$$ \text{Loss}(y, \hat{y}) = \sum_{i=1}^n \left( y- \hat{y} \right)^2 $$ $$ \begin{split} \frac{\partial \text{Loss}(y, \hat{y})}{\partial W} &= \frac{\partial \text{Loss}(y, \hat{y})}{\partial \hat{y}} \frac{\partial \hat{y}}{\partial z} \frac{\partial z}{\partial W} \quad \text{where}~z = Wx + b \\ & = 2(y-\hat{y}) \cdot \text{derivative of sigmoid function}\cdot x \\ & = 2(y - \hat{y})~ z(1-z)~ x \end{split} $$
Chain rule for calculating derivative of the loss function with respect to the weights
Sigmoid of $x = \frac{1}{(1 + (e^{-x}))}$
Sigmoid derivative of $x = x\cdot (1-x)$
$y$ here is the required output. $\hat{y}$ here is calculated output.
$\hat{y}$ = sigmoid of (input * weight) where input is $x$ and weight is $W$.
The $\hat{y}$ and $y$ both are $1 \times 1$ matrix. Also, input and weight are matrices. Can someone please explain the derivation in the picture to me? Please.
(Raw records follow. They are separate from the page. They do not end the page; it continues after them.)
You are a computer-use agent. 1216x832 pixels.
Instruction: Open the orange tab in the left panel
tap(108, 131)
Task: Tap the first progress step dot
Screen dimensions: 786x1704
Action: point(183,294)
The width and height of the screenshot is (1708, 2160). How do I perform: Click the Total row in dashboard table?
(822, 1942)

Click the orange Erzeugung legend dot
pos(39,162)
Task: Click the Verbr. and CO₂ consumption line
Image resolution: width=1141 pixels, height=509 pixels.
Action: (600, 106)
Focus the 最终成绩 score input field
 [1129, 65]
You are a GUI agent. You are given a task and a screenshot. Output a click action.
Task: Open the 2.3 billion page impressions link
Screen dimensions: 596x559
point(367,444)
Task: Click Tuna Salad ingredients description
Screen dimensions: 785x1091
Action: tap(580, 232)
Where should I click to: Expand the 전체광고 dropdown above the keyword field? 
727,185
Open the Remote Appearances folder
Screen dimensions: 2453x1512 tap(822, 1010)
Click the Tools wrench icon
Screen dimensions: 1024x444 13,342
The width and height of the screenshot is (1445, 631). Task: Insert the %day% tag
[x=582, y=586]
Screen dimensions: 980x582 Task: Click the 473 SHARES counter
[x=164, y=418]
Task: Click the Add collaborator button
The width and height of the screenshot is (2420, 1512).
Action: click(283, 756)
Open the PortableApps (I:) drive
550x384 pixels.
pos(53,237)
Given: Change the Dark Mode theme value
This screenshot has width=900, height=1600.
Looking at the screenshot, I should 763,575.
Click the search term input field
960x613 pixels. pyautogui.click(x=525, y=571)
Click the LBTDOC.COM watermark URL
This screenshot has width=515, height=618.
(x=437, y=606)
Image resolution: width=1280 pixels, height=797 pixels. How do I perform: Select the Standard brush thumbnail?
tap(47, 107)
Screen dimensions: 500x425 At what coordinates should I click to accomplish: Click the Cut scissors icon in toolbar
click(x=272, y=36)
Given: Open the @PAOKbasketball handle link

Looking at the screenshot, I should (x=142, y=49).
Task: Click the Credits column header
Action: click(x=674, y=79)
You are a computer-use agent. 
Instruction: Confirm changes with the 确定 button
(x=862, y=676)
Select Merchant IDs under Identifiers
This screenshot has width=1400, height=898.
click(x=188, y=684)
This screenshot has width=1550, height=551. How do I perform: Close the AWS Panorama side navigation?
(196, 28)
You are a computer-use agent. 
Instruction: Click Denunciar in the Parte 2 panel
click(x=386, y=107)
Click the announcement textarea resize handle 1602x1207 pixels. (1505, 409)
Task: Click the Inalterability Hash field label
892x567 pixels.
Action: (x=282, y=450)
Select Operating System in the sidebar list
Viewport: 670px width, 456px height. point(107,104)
I think the answer shoud be...
Let's $$f(w) = \sum^n_{i=1}(y-\hat{y})^2 = \lVert \mathbf{y}-\mathbf{\hat{y}} \rVert^2$$ We know that $\mathbf{\hat{y}} = \frac{1}{1+e^{-Xw}}$.
First of all, please correct me if I am wrong, but I think $\frac{\partial f}{\partial \hat{y}} = -2(\mathbf{y}-\mathbf{\hat{y}} )$.
$\frac{\partial \hat{y}}{\partial z} = \frac{\partial \hat{y}}{\partial (Xw + b)} = \frac{\partial (\mathbf{1} + e^{-Xw})^{-1}}{\partial (Xw + b)} = \frac{e^{-Xw}}{(1+e^{-Xw})^2} = (1-\hat{y})\cdot \hat{y}$.
$\frac{\partial z}{\partial w} = \frac{\partial Xw +b}{\partial w} = x$
$\therefore \frac{\partial f}{\partial w} = -2(y-\hat{y})\cdot (1-\hat{y})\cdot \hat{y} \cdot x$